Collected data

● ● ● ● ● ● ●

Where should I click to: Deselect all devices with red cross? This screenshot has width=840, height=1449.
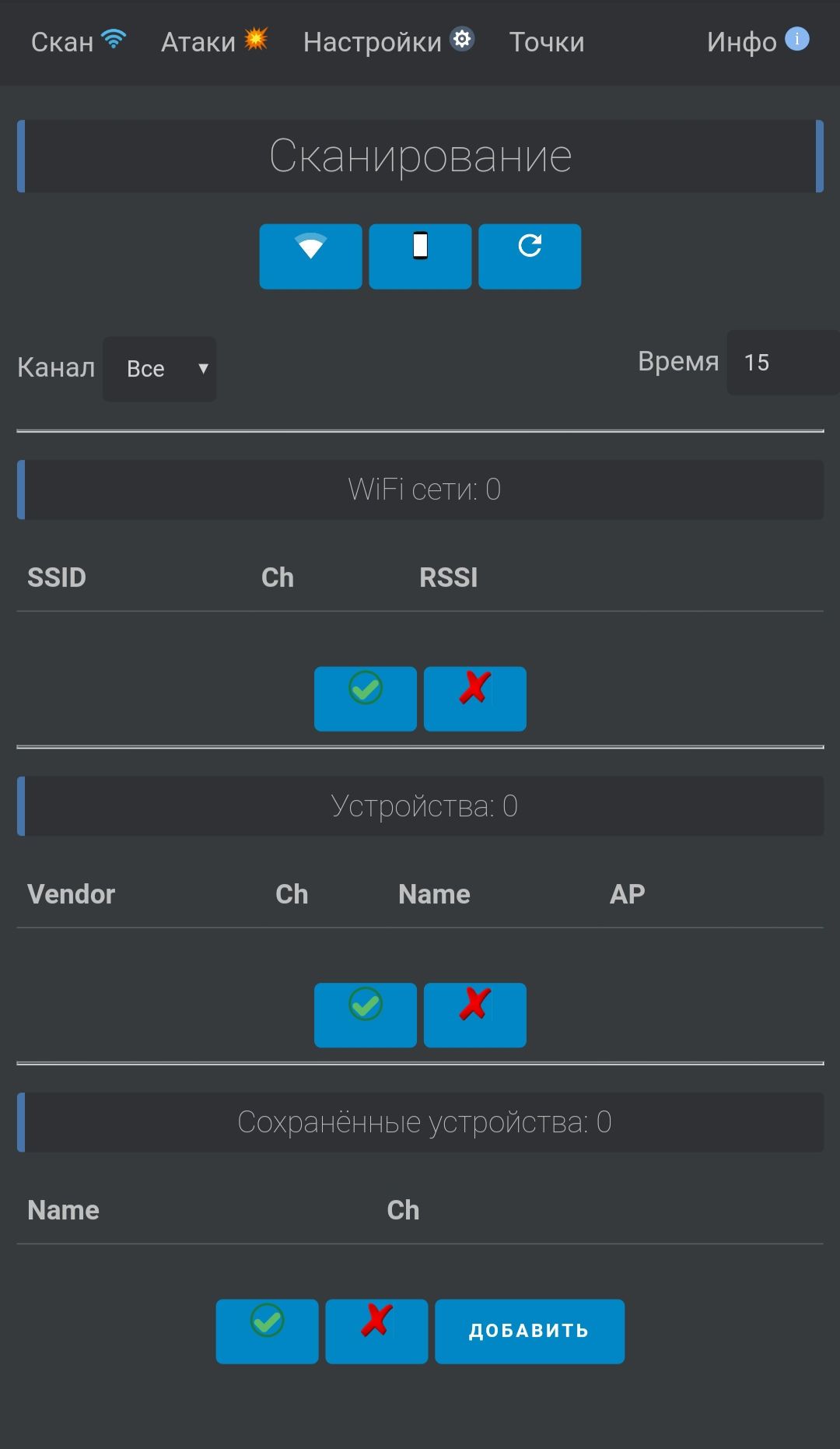[474, 1015]
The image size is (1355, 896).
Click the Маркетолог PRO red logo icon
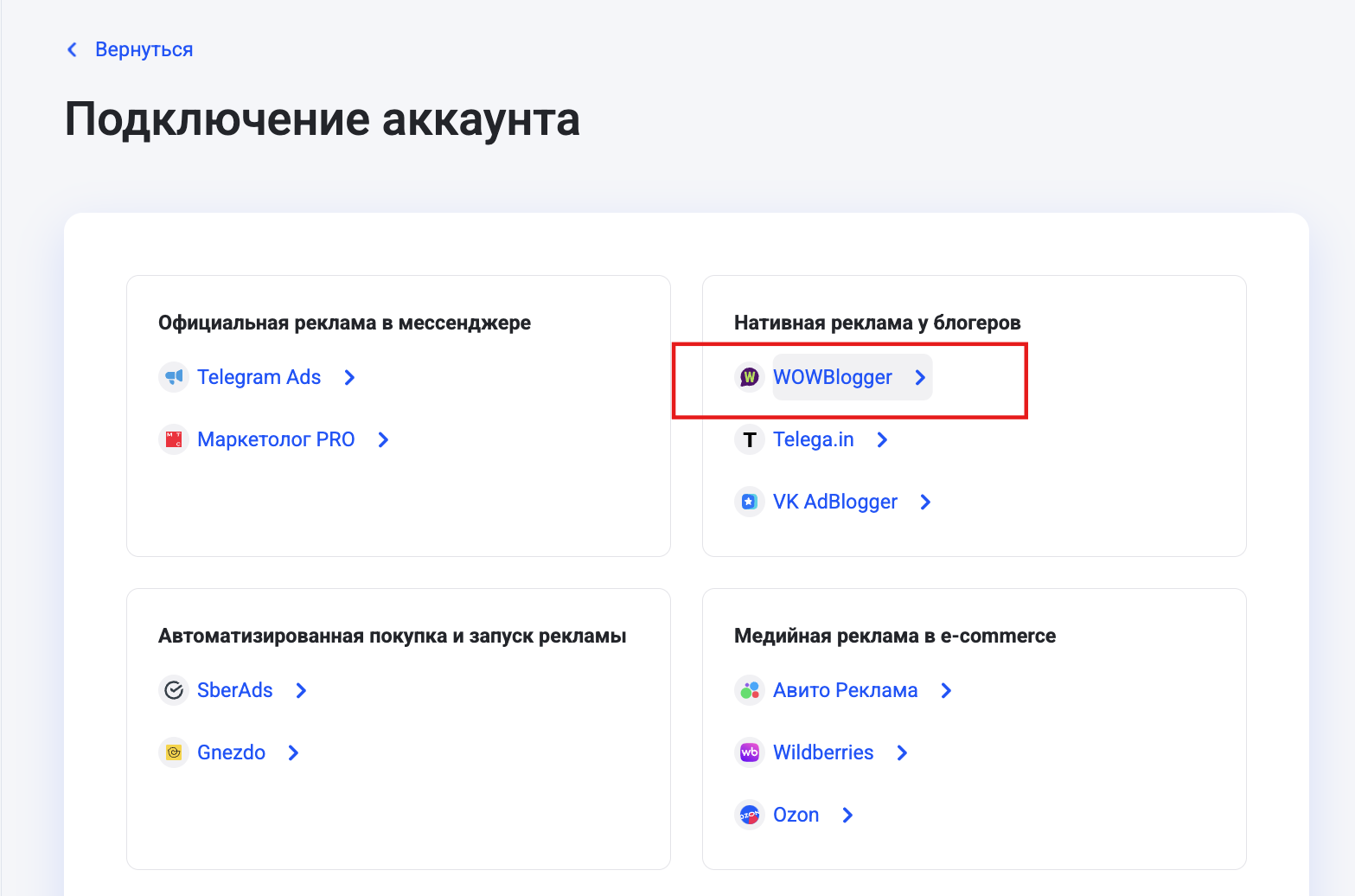coord(174,439)
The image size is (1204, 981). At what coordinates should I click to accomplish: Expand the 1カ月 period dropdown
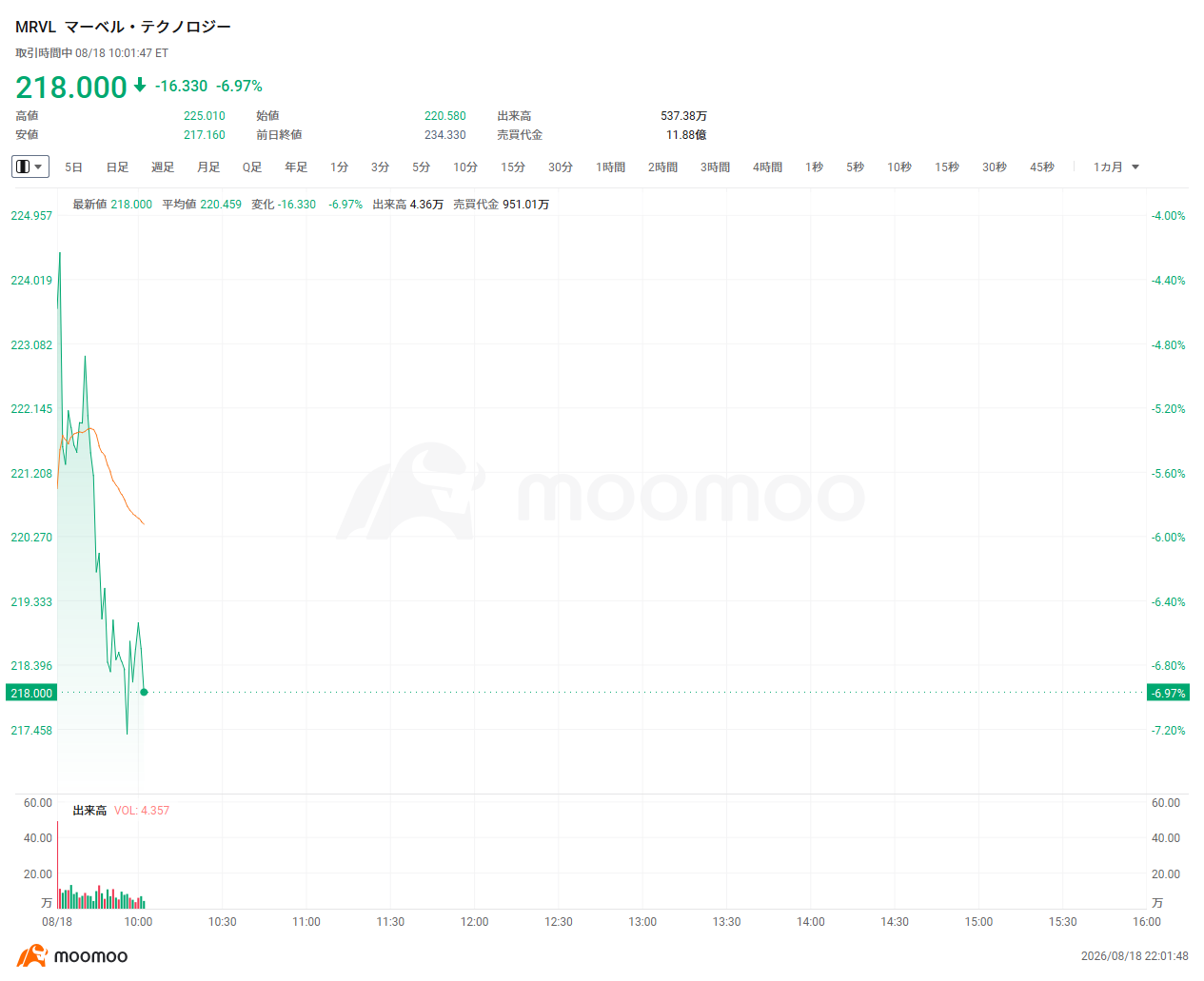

● ● ● ● ● ● ●

ASSIGNED TASK
Could you copy every record above exactly, leaving out the pictures?

RESPONSE TO THE EXERCISE
Where should I click to: Deselect all devices with red cross? This screenshot has width=840, height=1449.
[474, 1015]
The image size is (1355, 896).
Click the Маркетолог PRO red logo icon
coord(174,439)
The image size is (1204, 981). At what coordinates should I click to accomplish: Expand the 1カ月 period dropdown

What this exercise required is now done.